[Entries on where items show up]
>> Begin

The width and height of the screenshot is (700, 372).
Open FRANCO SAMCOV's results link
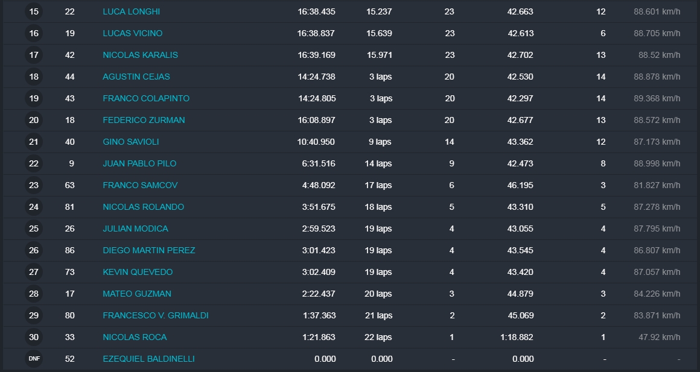[140, 185]
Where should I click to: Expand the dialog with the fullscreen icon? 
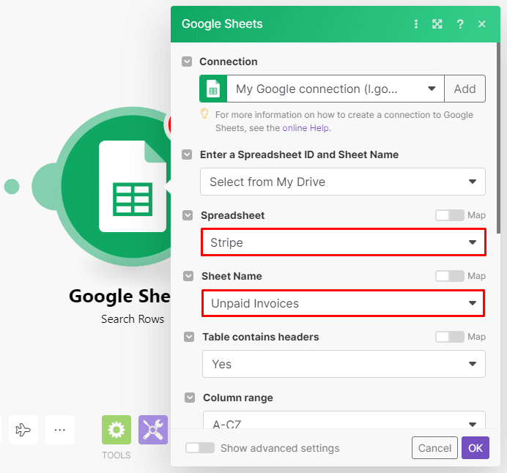pyautogui.click(x=437, y=24)
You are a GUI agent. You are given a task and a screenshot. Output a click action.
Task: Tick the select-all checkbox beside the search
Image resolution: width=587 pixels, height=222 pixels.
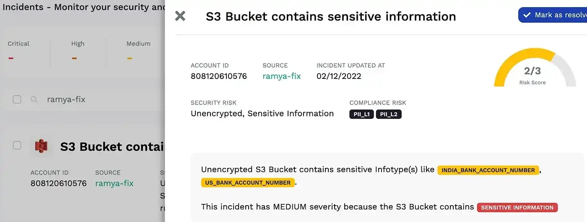coord(17,99)
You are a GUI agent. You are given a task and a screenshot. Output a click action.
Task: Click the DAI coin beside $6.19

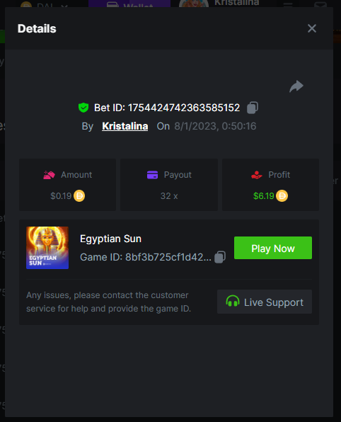pyautogui.click(x=282, y=196)
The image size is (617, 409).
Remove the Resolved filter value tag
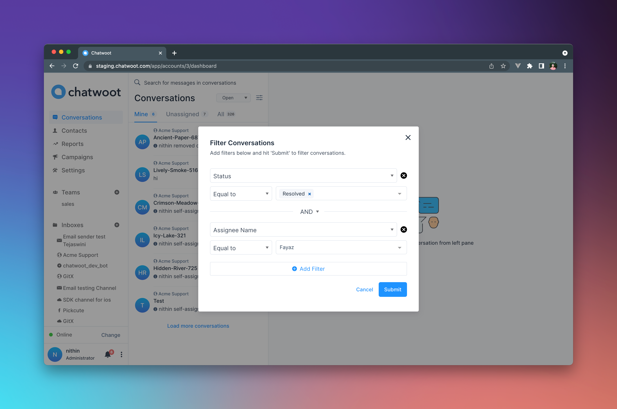point(309,194)
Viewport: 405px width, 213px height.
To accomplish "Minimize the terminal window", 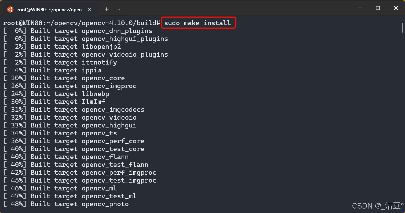I will pyautogui.click(x=360, y=8).
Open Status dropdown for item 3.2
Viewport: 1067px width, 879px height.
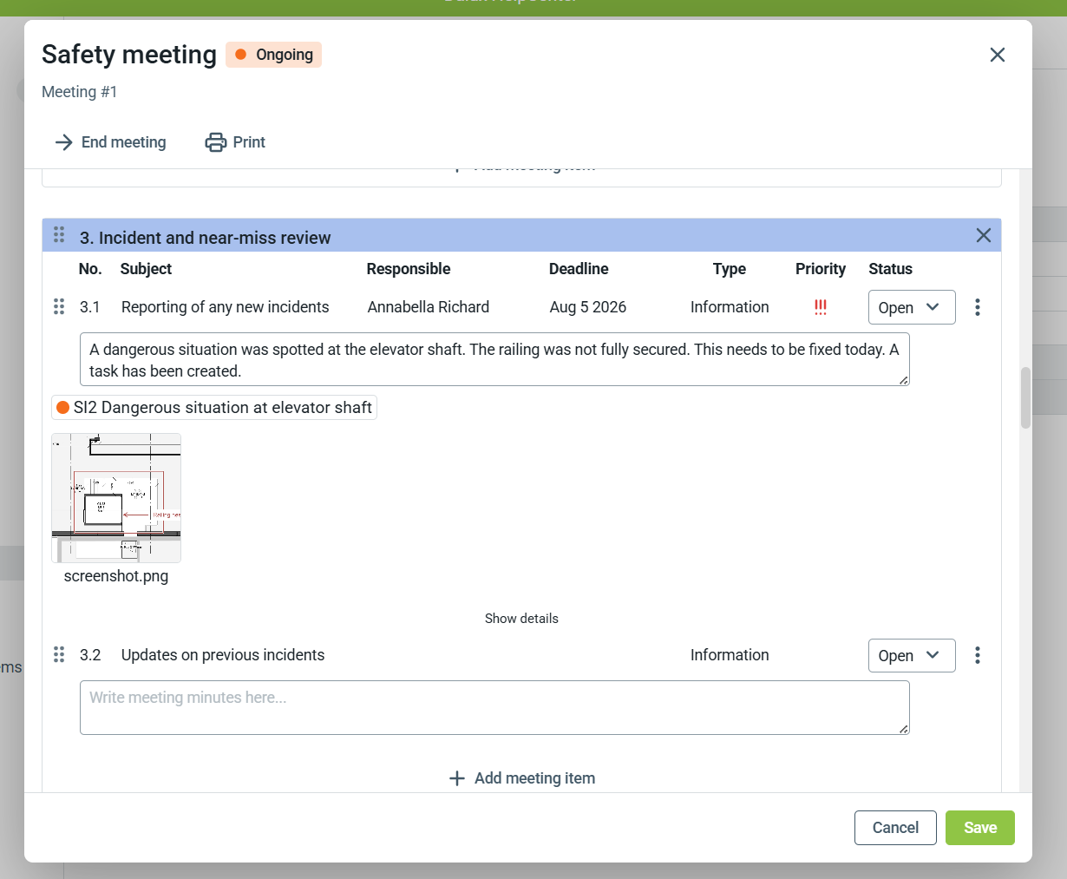tap(912, 655)
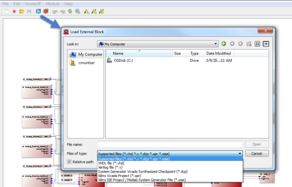Screen dimensions: 292x187
Task: Click the blue Load External Block chip icon
Action: [x=38, y=11]
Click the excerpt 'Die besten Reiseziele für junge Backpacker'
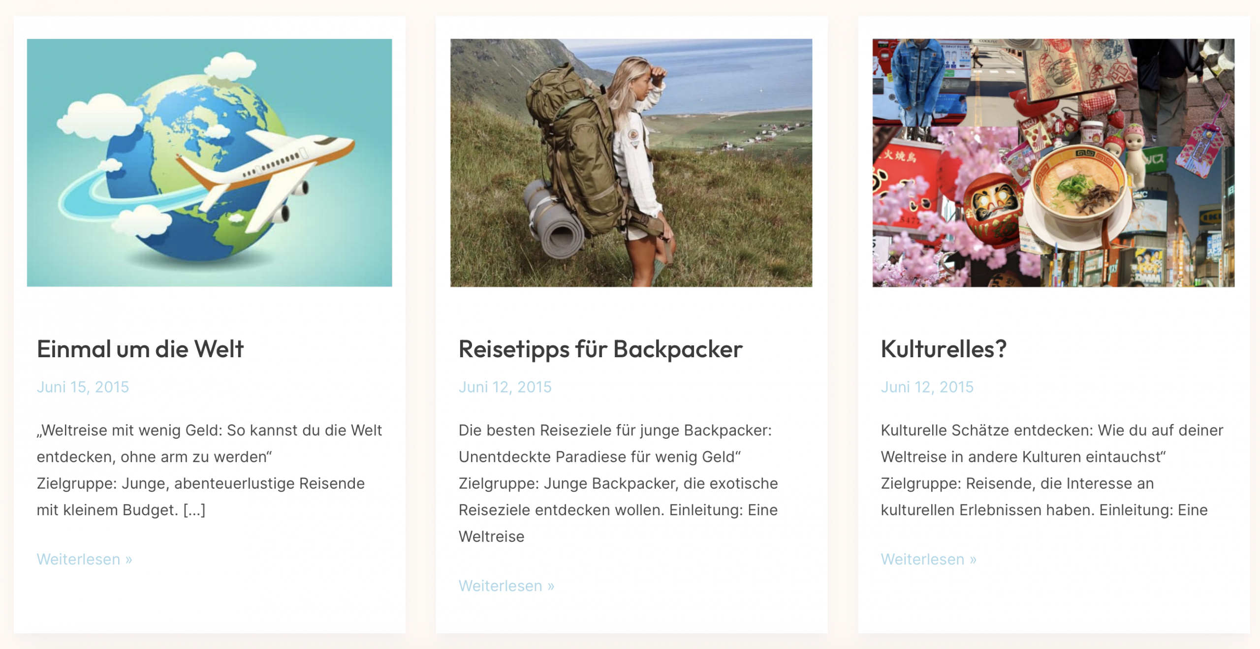1260x649 pixels. (x=618, y=483)
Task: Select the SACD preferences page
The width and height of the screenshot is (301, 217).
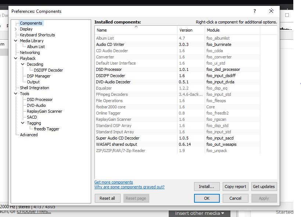Action: click(31, 117)
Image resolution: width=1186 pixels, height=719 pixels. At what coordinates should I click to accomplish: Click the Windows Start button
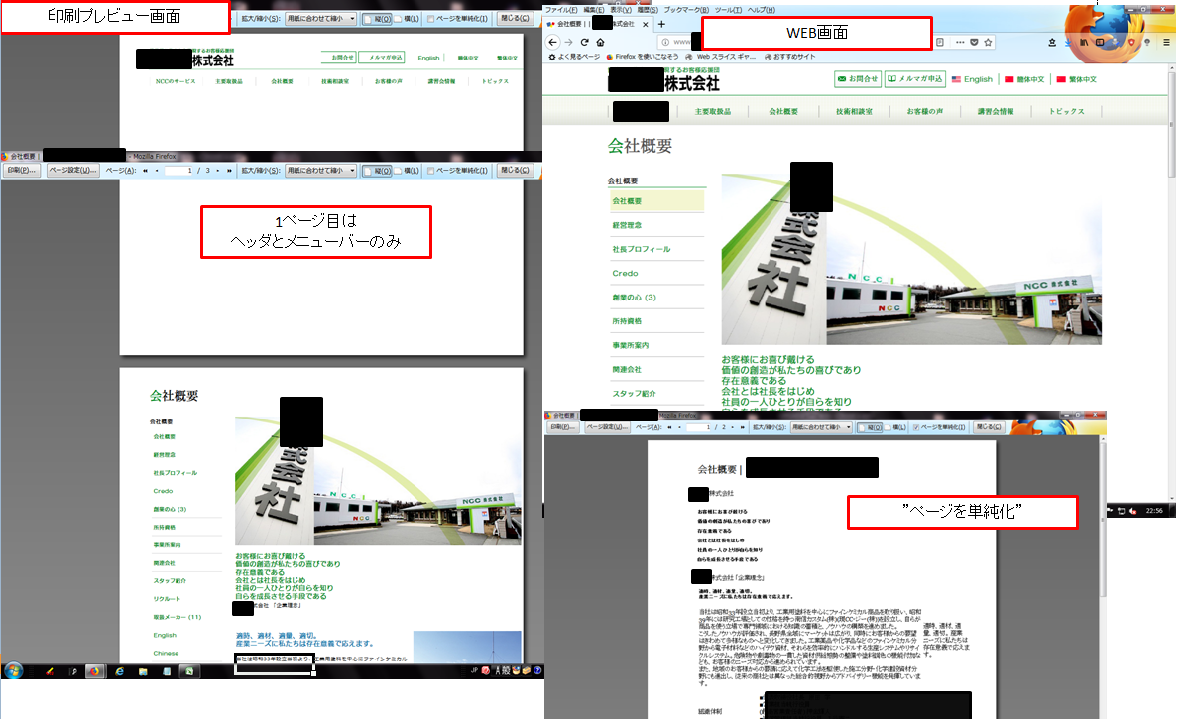coord(14,671)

>> End

> [GOAL OF THE EXERCISE]: Switch "Status" to "Priority" in the listing, from the line with "Open Status dropdown for item 3.2" to the line with "1260x649 pixels. (x=618, y=483)", keeping everything else the same. Write out only those lines, and leave out the pictures.

> [WRITTEN SOLUTION]:
Open Priority dropdown for item 3.2
Viewport: 1067px width, 879px height.
tap(912, 655)
Screen dimensions: 292x187
Task: Click the blue Load External Block chip icon
Action: [x=38, y=11]
Click the excerpt 'Die besten Reiseziele für junge Backpacker'
1260x649 pixels. (x=618, y=483)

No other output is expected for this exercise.